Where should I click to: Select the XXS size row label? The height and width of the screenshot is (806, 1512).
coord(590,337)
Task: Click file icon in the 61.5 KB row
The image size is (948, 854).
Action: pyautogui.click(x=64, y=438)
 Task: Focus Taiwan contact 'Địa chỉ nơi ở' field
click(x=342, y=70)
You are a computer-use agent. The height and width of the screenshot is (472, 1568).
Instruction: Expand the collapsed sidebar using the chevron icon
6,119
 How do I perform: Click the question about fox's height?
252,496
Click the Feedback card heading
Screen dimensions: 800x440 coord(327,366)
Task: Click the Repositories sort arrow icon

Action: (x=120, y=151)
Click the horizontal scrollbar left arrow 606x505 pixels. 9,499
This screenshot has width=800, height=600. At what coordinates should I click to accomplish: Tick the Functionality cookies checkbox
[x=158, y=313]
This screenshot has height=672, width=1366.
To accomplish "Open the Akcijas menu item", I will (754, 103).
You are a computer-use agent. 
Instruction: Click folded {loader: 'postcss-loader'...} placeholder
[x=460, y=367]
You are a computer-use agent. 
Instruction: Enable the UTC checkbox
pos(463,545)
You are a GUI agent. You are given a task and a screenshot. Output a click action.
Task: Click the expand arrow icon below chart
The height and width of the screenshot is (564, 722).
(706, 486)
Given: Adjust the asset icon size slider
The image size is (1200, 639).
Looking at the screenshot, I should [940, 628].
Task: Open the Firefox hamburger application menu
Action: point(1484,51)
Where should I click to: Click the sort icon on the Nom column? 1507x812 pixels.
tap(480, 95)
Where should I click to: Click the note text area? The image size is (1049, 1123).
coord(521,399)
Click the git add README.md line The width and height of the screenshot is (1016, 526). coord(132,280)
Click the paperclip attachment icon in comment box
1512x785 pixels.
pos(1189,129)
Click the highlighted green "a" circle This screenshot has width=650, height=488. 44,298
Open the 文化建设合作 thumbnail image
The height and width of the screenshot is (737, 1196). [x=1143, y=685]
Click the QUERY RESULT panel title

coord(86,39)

⁂

What you need to do —
Taking the line that contains "1512x785 pixels." as the starting point, copy every line through the end of the listing exactly, and write nothing further.

Exercise result —
1512x785 pixels.
pos(1189,129)
Click the highlighted green "a" circle This screenshot has width=650, height=488. 44,298
Open the 文化建设合作 thumbnail image
The height and width of the screenshot is (737, 1196). [x=1143, y=685]
Click the QUERY RESULT panel title

coord(86,39)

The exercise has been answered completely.